Transition (Societies Act FAQs)
|This information applies to British Columbia, Canada. Last reviewed for legal accuracy by Pacific Legal Education and Outreach Society (PLEO) in May 2021.|
About this Appendix
This appendix only applies to non-profit societies in existence before the the current BC Societies Act came into effect that have not yet transitioned to the new act. Therefore, the following information does not apply to non-profits incorporated after 28 November 2016.
Overview of the Societies Act
- Every non-profit in BC will have two years to electronically file a transition application consisting of their constitution, bylaws, a statement of directors and their registered office, all as they existed before the new Act comes into force.
- It is important that every non-profit ensure that the statement of directors and their registered office is up to date prior to transitioning.
- If a non-profit’s information is incorrect at the time of transition, the non-profit will be required to make a separate filing after their transition is complete.
- It is also important that all annual reports are up to date in the annual reporting filings. Any non-profit whose annual reports are not up to date will not be able to transition.

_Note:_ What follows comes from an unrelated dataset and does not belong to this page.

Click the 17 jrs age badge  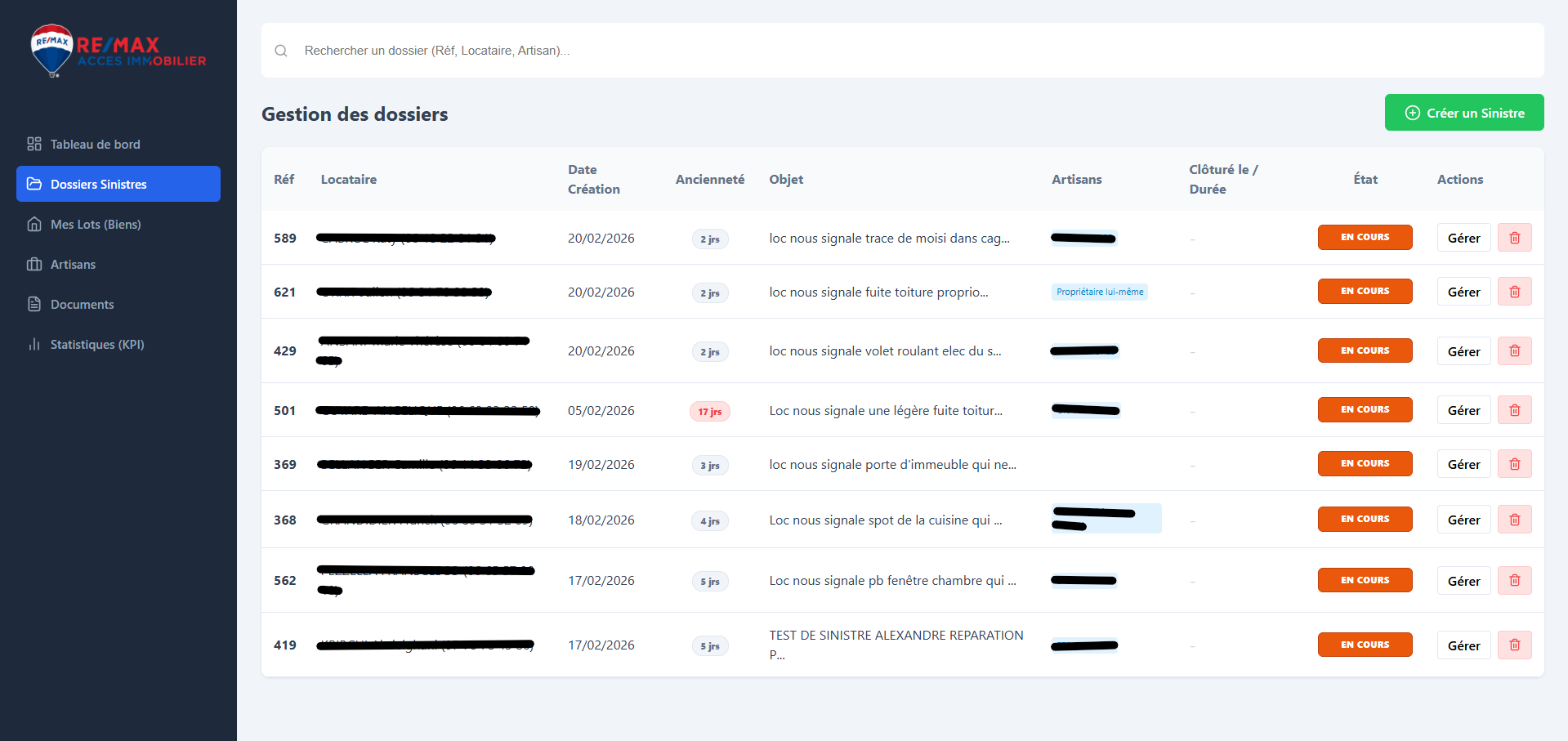709,412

- This transition application will require non-profits to make changes to their current constitution and bylaws, as well as re-file those documents in electronic format with the Corporate Registry.
- Major change to the constitution is to remove any provisions outside the name and purposes of the non-profit.
- Special provisions will now have to be moved to the bylaws.
- To make these changes, a non-profit will not be required to pass a special resolution at their AGM. Non-profits will be permitted to move these provisions for the transition application.
- When moving unalterable provisions out of the constitution, these provisions must be identified as "previously unalterable." Once a non-profit has transitioned, these unalterables can be changed by following the new Act's bylaw amendment procedures.
- Non-profits should be wary of adopting the new Model Bylaws provided in Schedule 1 of the new Act without considering its implications and possible modifications.
- It is not necessary to adopt the new Model Bylaws.
- There are many differences from the old Schedule B Bylaws that could cause issues for certain non-profits.
- For example, the quorum requirement in the Model Bylaws is 3 members or 10% of the membership, whichever is greater. For non-profits with a large membership base, this could be very problematic. As the new Act only requires 3 members for quorum, we recommend reading the new Model Bylaws carefully before adopting, and making necessary changes.
Other information regarding the new Societies Act
Please visit BC Registry Services for more information regarding the new Societies Act, including:
- a transition guide
- a link to the new Act and its regulations
- links to the new Model Bylaws as well as the old Schedule B Bylaws
- tables comparing the old Society Act to the new Societies Act
- more FAQs
FAQs About Transitioning to the New Societies Act
When can we pass the updated bylaws and constitution?
When you transition, you will remove any unalterable provisions from your constitution and place them in their own section in your bylaws, indicating that they are "previously unalterable." You should not change your purposes upon transitioning. If all you are doing is moving the unalterables to your bylaws the non-profit does not need to take those changes to the membership.
What do we do with the winding up and dissolution clause in our constitution?
Under the new act only the name and purposes can be included in the constitution. Additional clauses including the winding up and dissolution clauses should be added to the bylaws in a separate section under a sub-heading such as "Other Provisions", "Former Constitutional Provisions", etc. If the clause was unalterable then the words “previously unalterable” need to be added. A special resolution is not required to make this change.
Do we need the approval of the CRA to move the winding up and dissolution clause out of the constitution?
No. The new Societies Act does not change the non-profit’s relationship to the CRA. Those non-profits that are registered charities will have to notify the CRA about changes to the non-profit’s constitution and bylaws and provide the CRA with a copy of the amended documents.
Do we need a special resolution when we move the winding up and dissolution provisions from the constitution to our bylaws?
Simply moving provisions, such as the winding up and dissolution provision, from the constitution to the bylaws will not require a non-profit to hold a vote or even a general meeting. However, any previously unalterable provisions will have to be identified as previously unalterable when they are moved. Once the non-profit has transitioned then the non-profit can remove the "previously unalterable" language. However, to do that the non-profit will need to pass a special resolution.
What does unalterable mean?
Unalterable means something that cannot be changed. In the new Societies Act, unalterable bylaw provisions are no longer permitted.
Are the Schedule B Bylaws compliant with the new Societies Act?
The Schedule B Bylaws are mostly compliant with the new act. If your non-profit has been using the Schedule B Bylaws and they have been working for you, it is likely that you will not have to change your bylaws. The non-profit may want to do some minor housekeeping and updating; however, the new act does not require the non-profit to do so. If the non-profit is using the Schedule B it does not have to adopt the new model bylaws on the transition. If the non-profit decides to change its bylaws it can do so at any time after they transition.
On transition, can we correct the spelling errors that were on the original filed bylaws?
Yes, you may correct spelling errors when you transition.